Richmond County Sheriff's Office beefs up presence for Augusta's First Friday

The Richmond County Sheriff’s Office beefed up its presence downtown for this week’s First Friday, Augusta’s first since the May 3 River­walk attacks.

Deputies patroled Broad Street in cars and on foot and blue lights dotted Augusta’s main strip as traffic law violators were stopped and ticketed, but the show of force was all in the name of creating a safer downtown.

“We’re doing whatever we can to make people feel safe downtown,” Lt. Calvin Chew said. “We can’t prevent every crime from happening, but we can show that we’ll try.”

Among the extra measures taken was the addition of having officers on foot. Officers walking among the crowd gives the sheriff’s office a distinct advantage over strictly using police cruisers, Chewadded.

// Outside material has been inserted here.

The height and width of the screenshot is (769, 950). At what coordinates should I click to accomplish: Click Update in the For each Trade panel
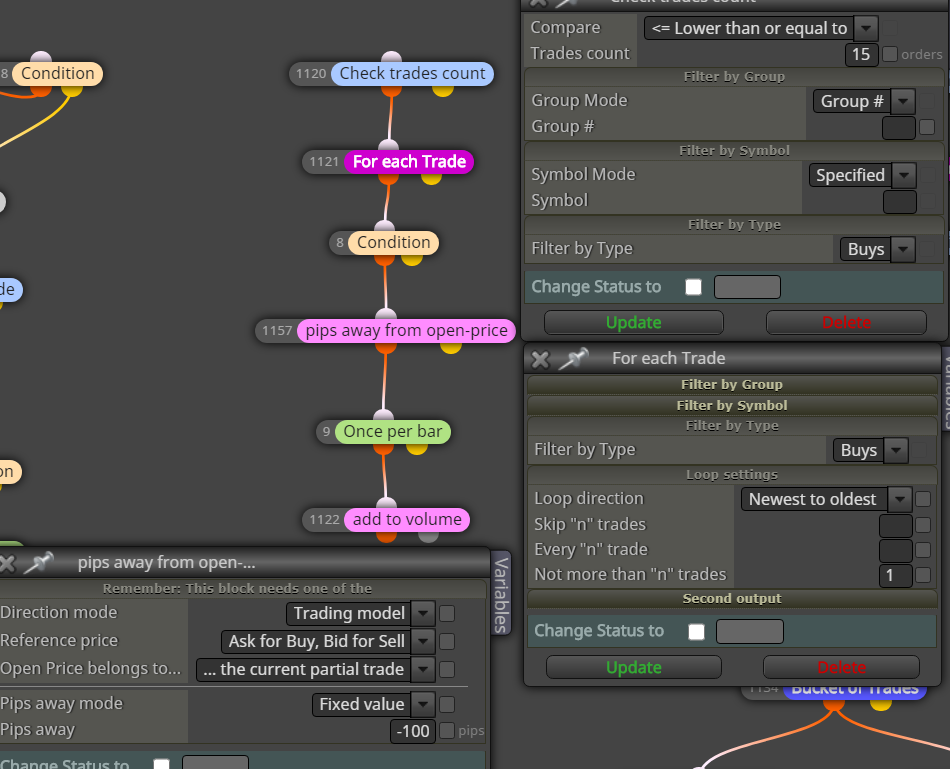click(x=634, y=667)
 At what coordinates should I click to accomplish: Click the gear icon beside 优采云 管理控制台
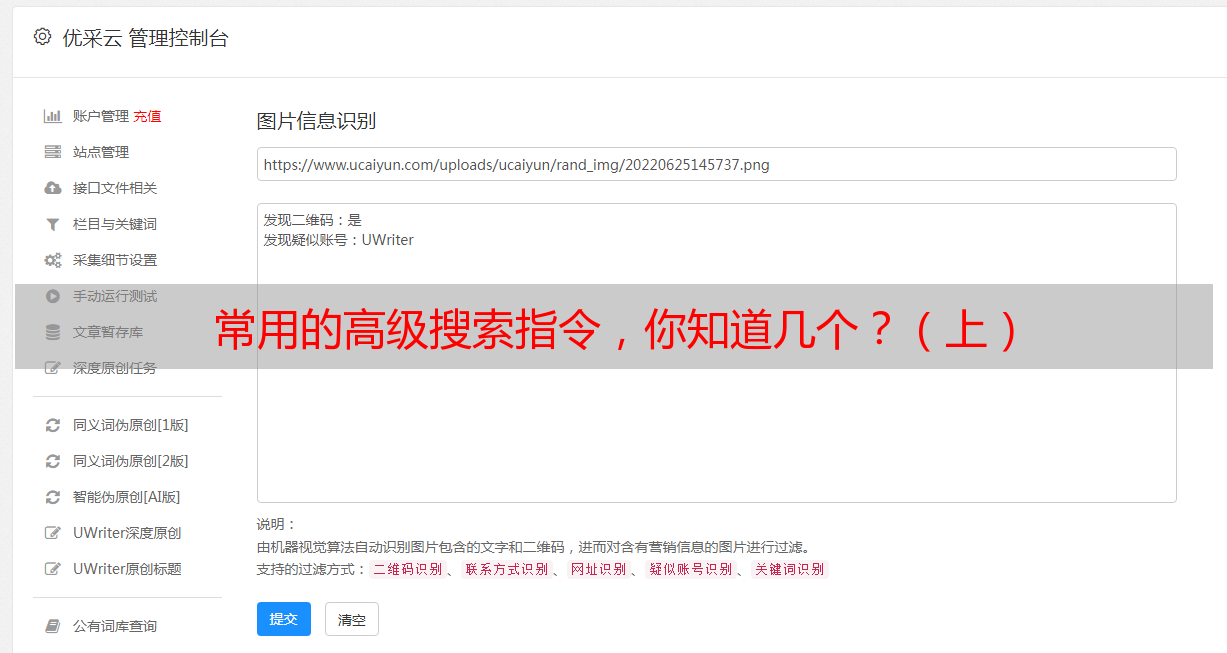(42, 37)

Richmond County Sheriff Richard Roundtree was one of the footbound officers, wearing a fluorescent yellow shirt as he shook hands with residents.

This week’s event gave the sheriff’s office two unique oppurtunities, Roundtree said.

“We wanted people to know that we are committed to downtown, not just for First Friday,” he said. “We also wanted to debut the high-visibility shirts and see what kind of impact it’s having.”

Roundtree said he is currently working on a plan to have more officers patrol the downtown area, particularly on foot.

“We’re looking at a funding source, and we’re pretty close to getting it,” he said. “We think we can have a continual presence downtown based on the direction we are going. But this is something that was in the works way before the attack.”

For some patrons, the extra muscle was just an added benefit.

Mary Cumber, of Martinez, said she doesn’t worry about her safety despite the recent violence.

The May 3 attack left Wesley Spires, 27, of Edge­field, and Ashley Solesbee, 25, of North Augusta, with facial fractures and head wounds after being robbed and beaten with a metal bat or pipe. Police have since made arrests in the case, but Spires remains hospitalized.

Violence at First Friday became an issue following a July 2012 incident involving a shooting wounding six people following a conflict that authorities later said was likely gang related.

“I’m not afraid daytime or nighttime to come downtown,” Cumber said. “I did notice the police, but when I haven’t noticed them I didn’t care.”

Sara Foshee, of Augusta, has attended First Friday for several years.

“I feel perfectly safe downtown,” she said. “This is a fairly large city, and we’re lucky we don’t have as many incidents as other cities do.”